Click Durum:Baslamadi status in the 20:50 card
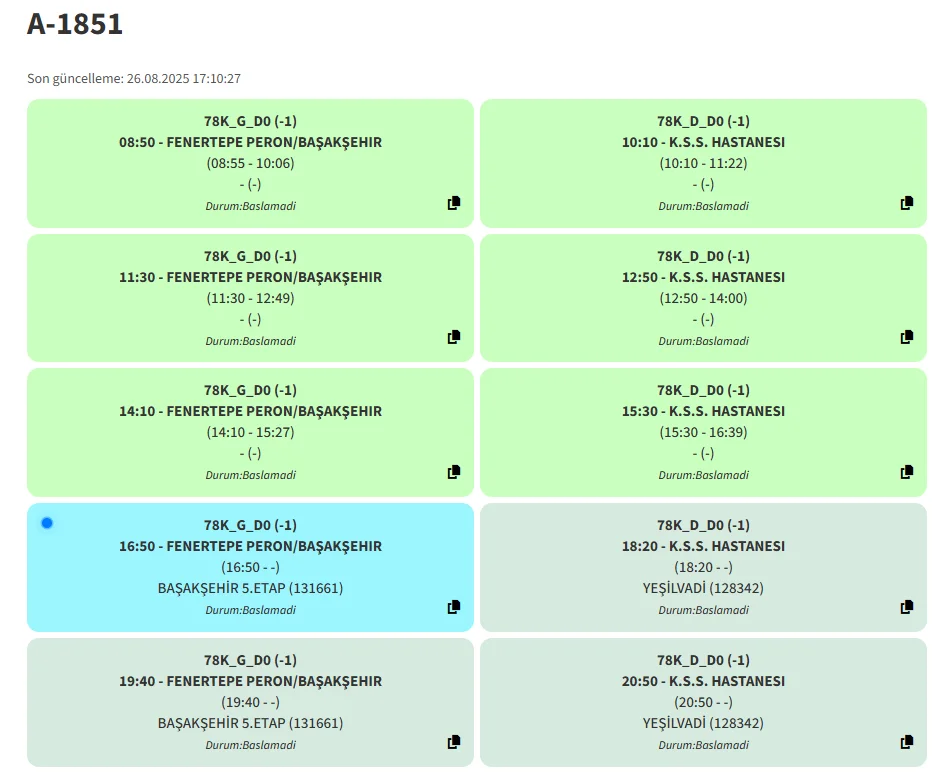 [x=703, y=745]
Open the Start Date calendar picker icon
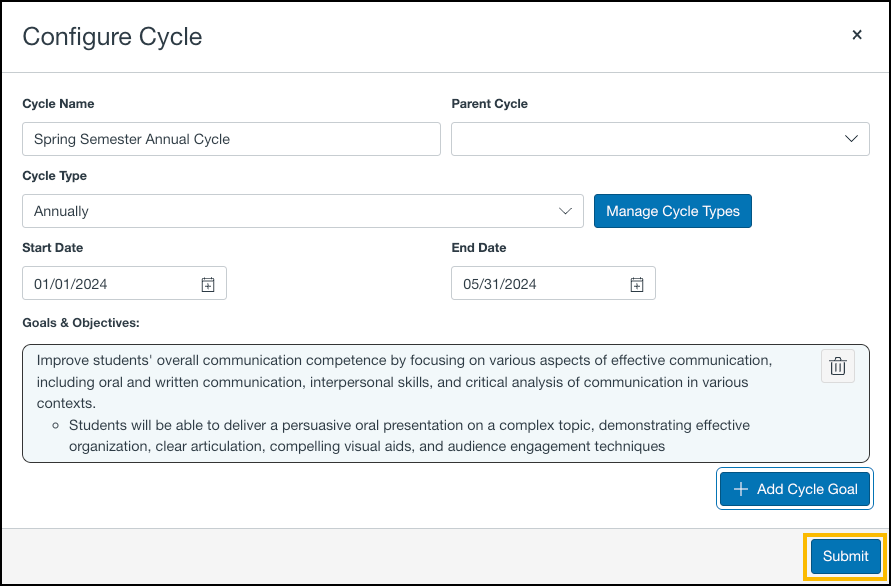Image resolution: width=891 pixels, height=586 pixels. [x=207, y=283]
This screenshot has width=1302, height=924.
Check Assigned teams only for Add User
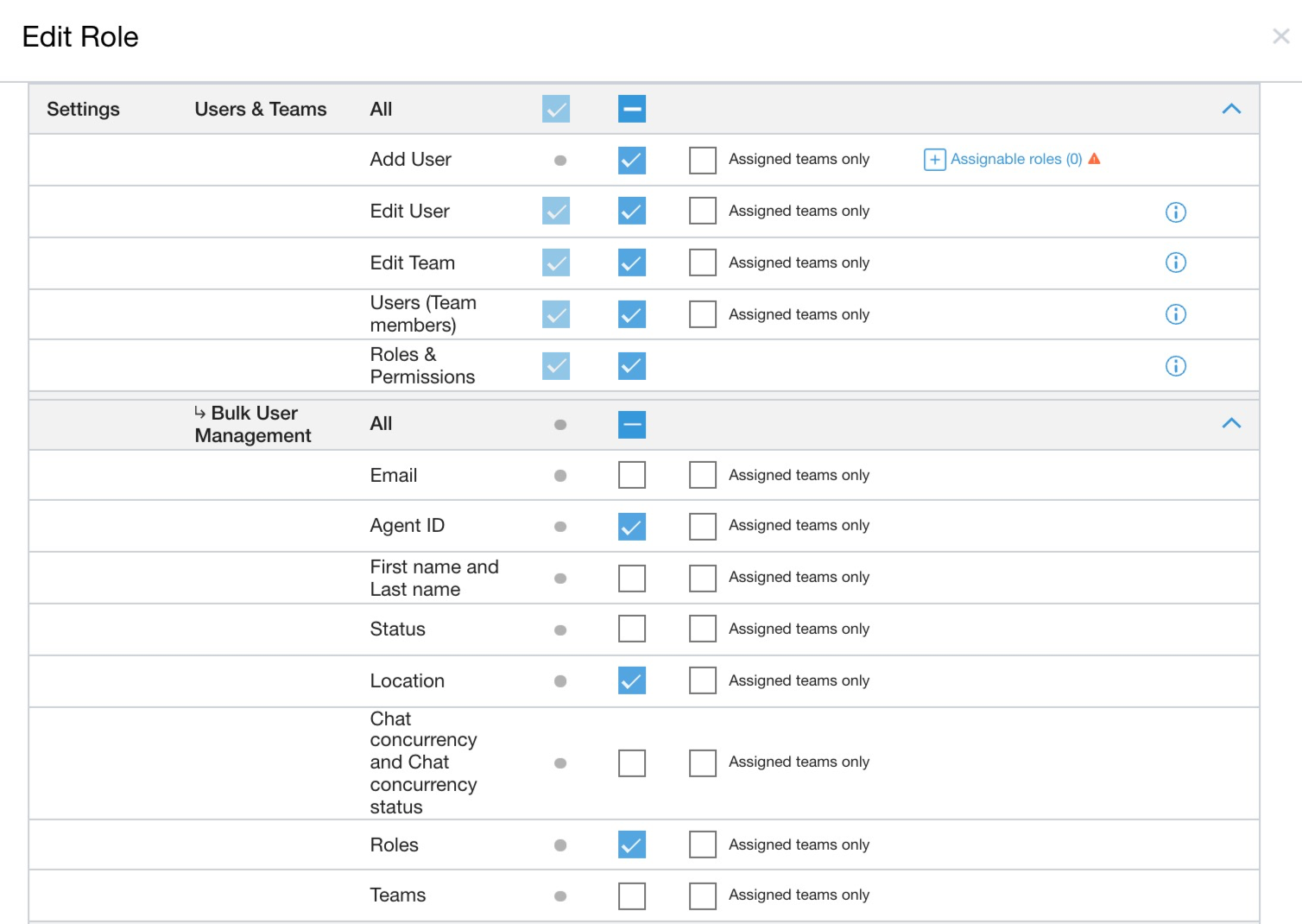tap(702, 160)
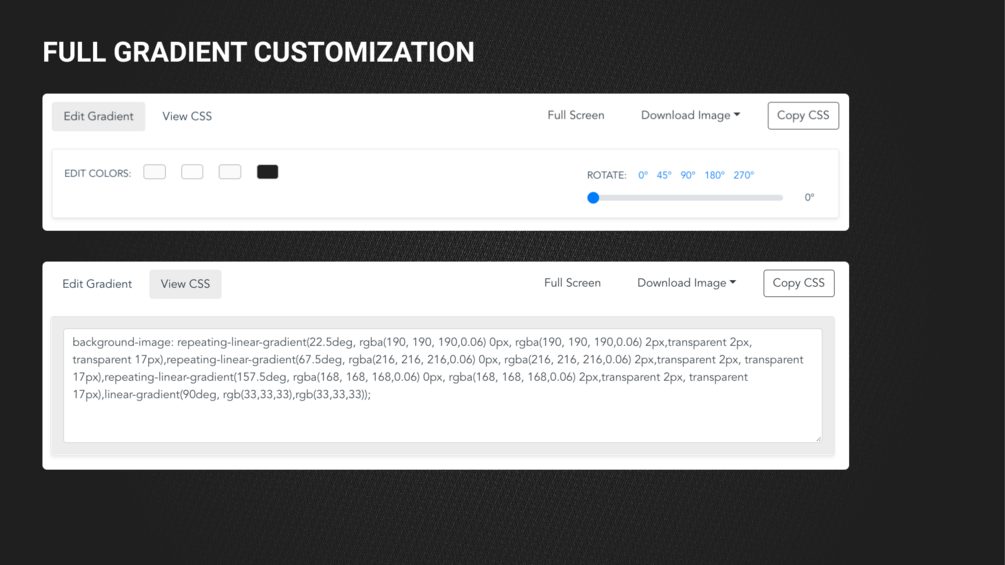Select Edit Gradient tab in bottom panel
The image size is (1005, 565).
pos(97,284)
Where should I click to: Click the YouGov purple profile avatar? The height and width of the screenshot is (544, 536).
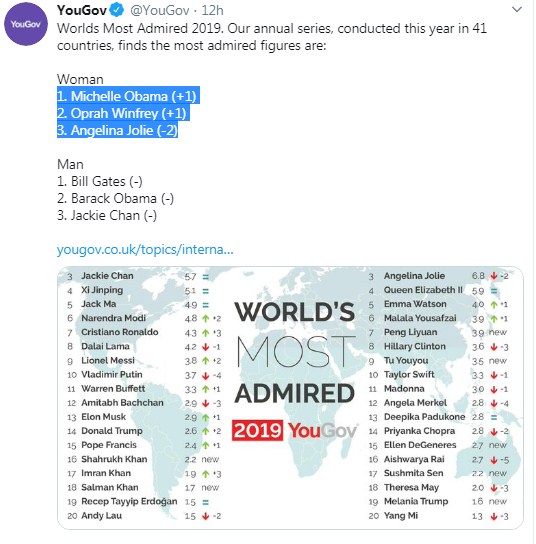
_ _ _ _ _
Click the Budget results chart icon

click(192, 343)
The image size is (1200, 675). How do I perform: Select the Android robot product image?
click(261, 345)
_ _ _ _ _
All lines in the records above with "screenshot" need to be found and copied.

▶ _Solution to this problem_:
This screenshot has width=1302, height=924.
Where should I click to: Click the YouGov purple profile avatar? The height and width of the screenshot is (544, 536).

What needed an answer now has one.